Page:Rolland - Jean-Christophe, tome 3.djvu/206

Cette page a été validée par deux contributeurs.
Jean-Christophe

Rodolphe le jalousait : il méprisait les artistes, et les succès de Christophe lui étaient pénibles. Il ne laissait pas cependant de profiter de leur petite notoriété dans les milieux commerçants qu’il fréquentait ; mais jamais il n’en disait un mot à sa mère, ni à Christophe : il feignait de les ignorer. Par contre, il n’ignorait jamais le moindre événement désagréable qui arrivait à Christophe.

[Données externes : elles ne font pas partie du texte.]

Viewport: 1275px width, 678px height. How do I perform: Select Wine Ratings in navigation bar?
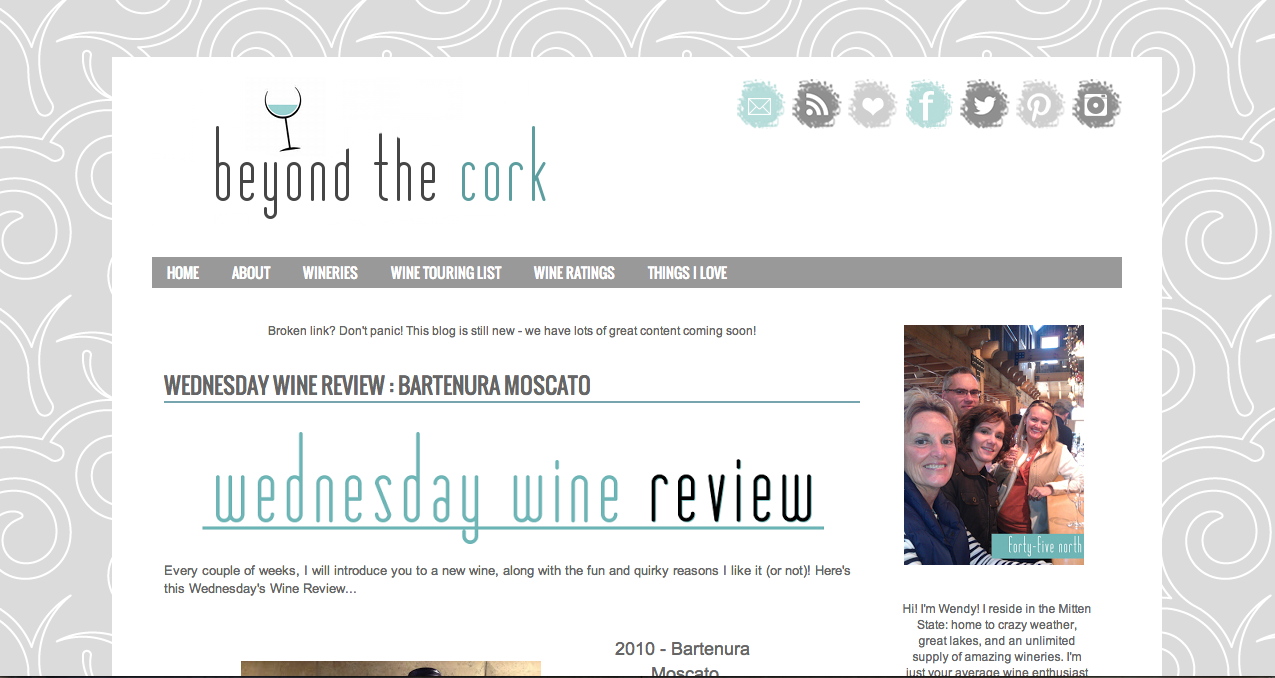[574, 272]
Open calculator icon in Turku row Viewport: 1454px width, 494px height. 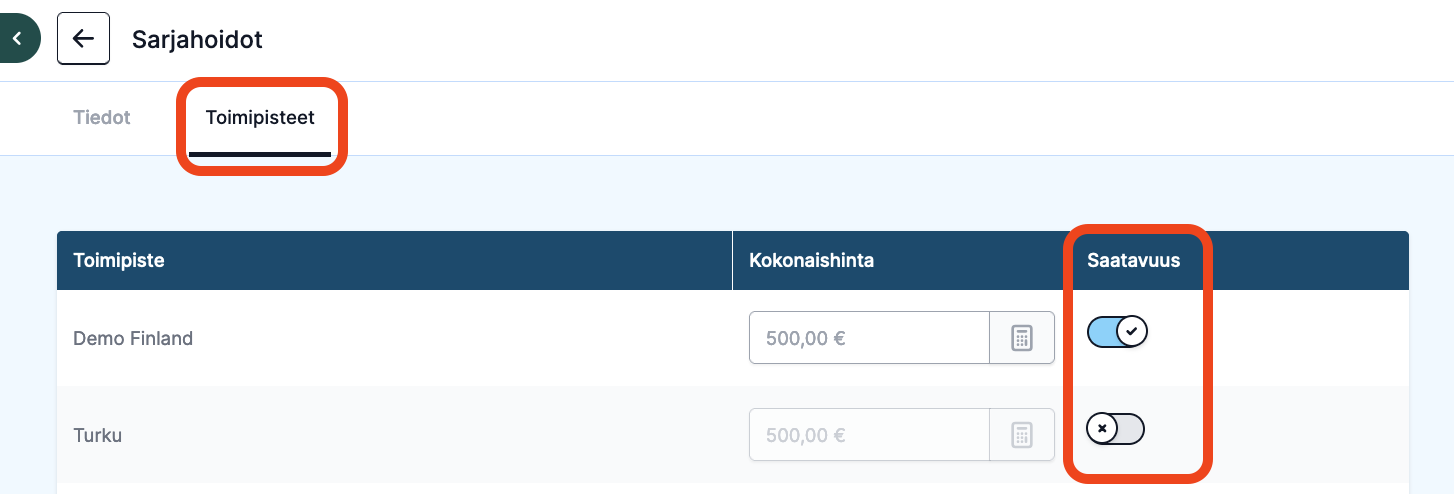[1022, 435]
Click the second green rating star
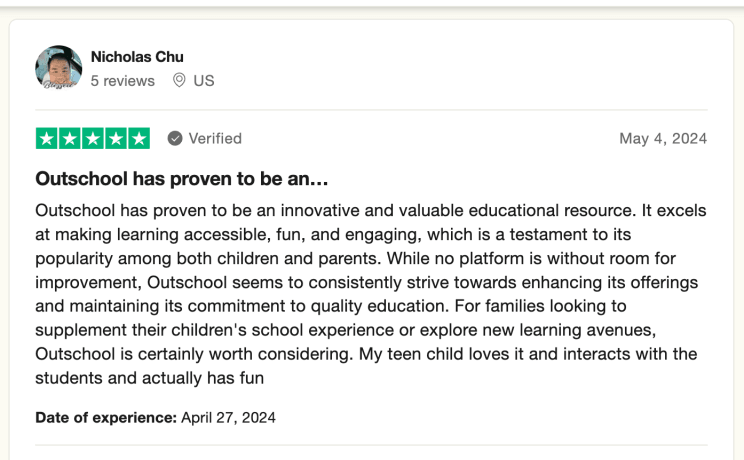 coord(70,138)
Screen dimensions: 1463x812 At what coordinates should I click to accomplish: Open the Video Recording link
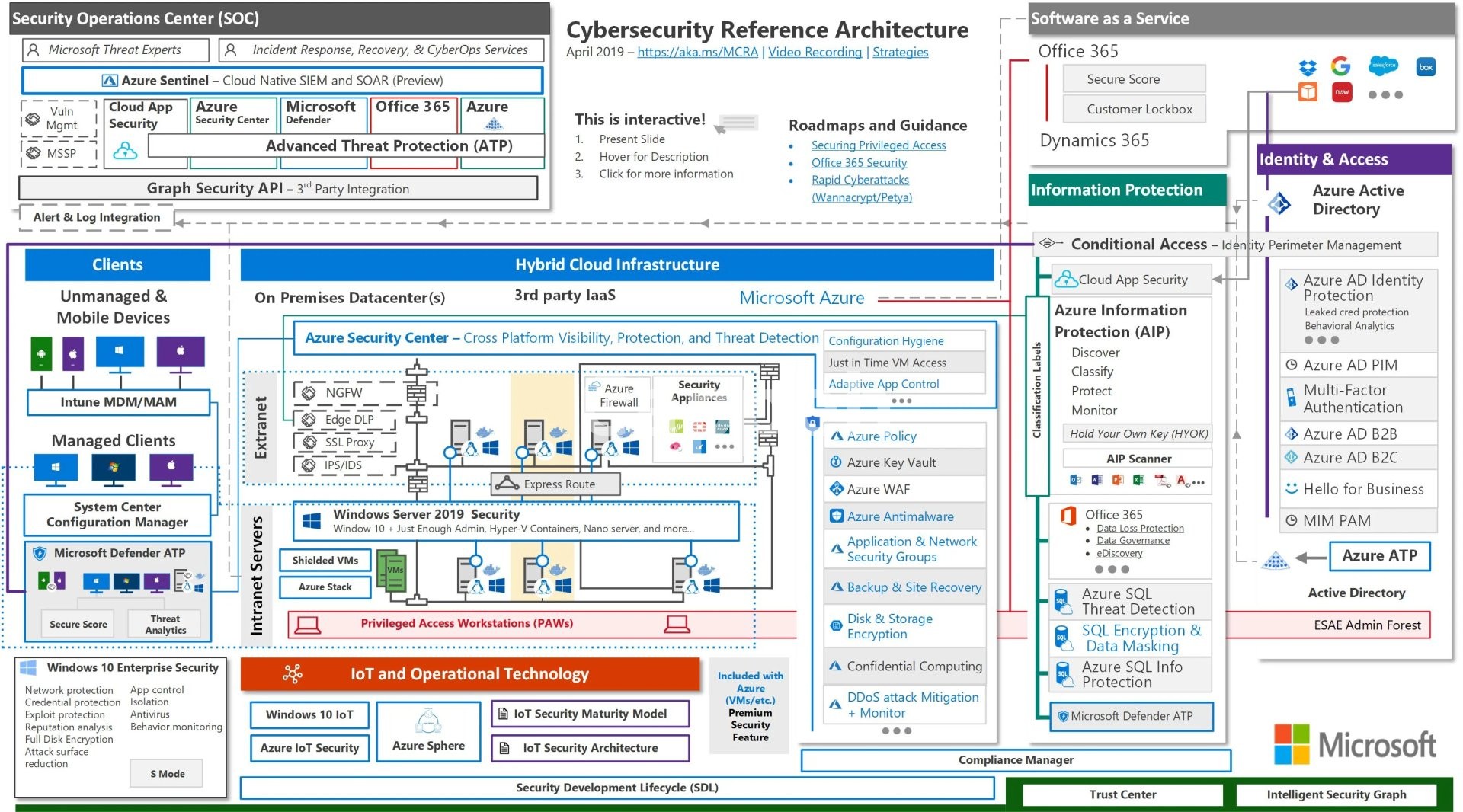point(815,52)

Christophe méprisait ces petitesses, et feignait de ne point les remarquer ; mais ce qui lui eût été plus sensible, et ce qu’il n’eût jamais pensé, c’est qu’une partie des renseignements malveillants que Rodolphe avait sur lui, venaient de Ernst. Le petit gueux faisait fort bien la différence de Christophe et de Rodolphe : nul doute qu’il ne reconnût la supériorité de Christophe, et que peut-être même, il n’eût une sympathie, un peu ironique, pour sa candeur. Mais il se gardait bien de n’en pas profiter ; et, tout en méprisant les mauvais sentiments de Rodolphe, il les exploitait honteusement. Il flattait sa vanité et sa jalousie, acceptait ses rebuffades avec déférence, et le tenait au courant des potins scandaleux de la ville, en particulier, de tout ce qui concernait Christophe, — dont il était toujours merveilleusement informé. Il en arrivait à ses fins ; et Rodolphe, malgré son avarice, se laissait carotter par Ernst, comme Christophe.

Ainsi Ernst se servait et se moquait des deux, impartialement. Aussi tous deux l’aimaient.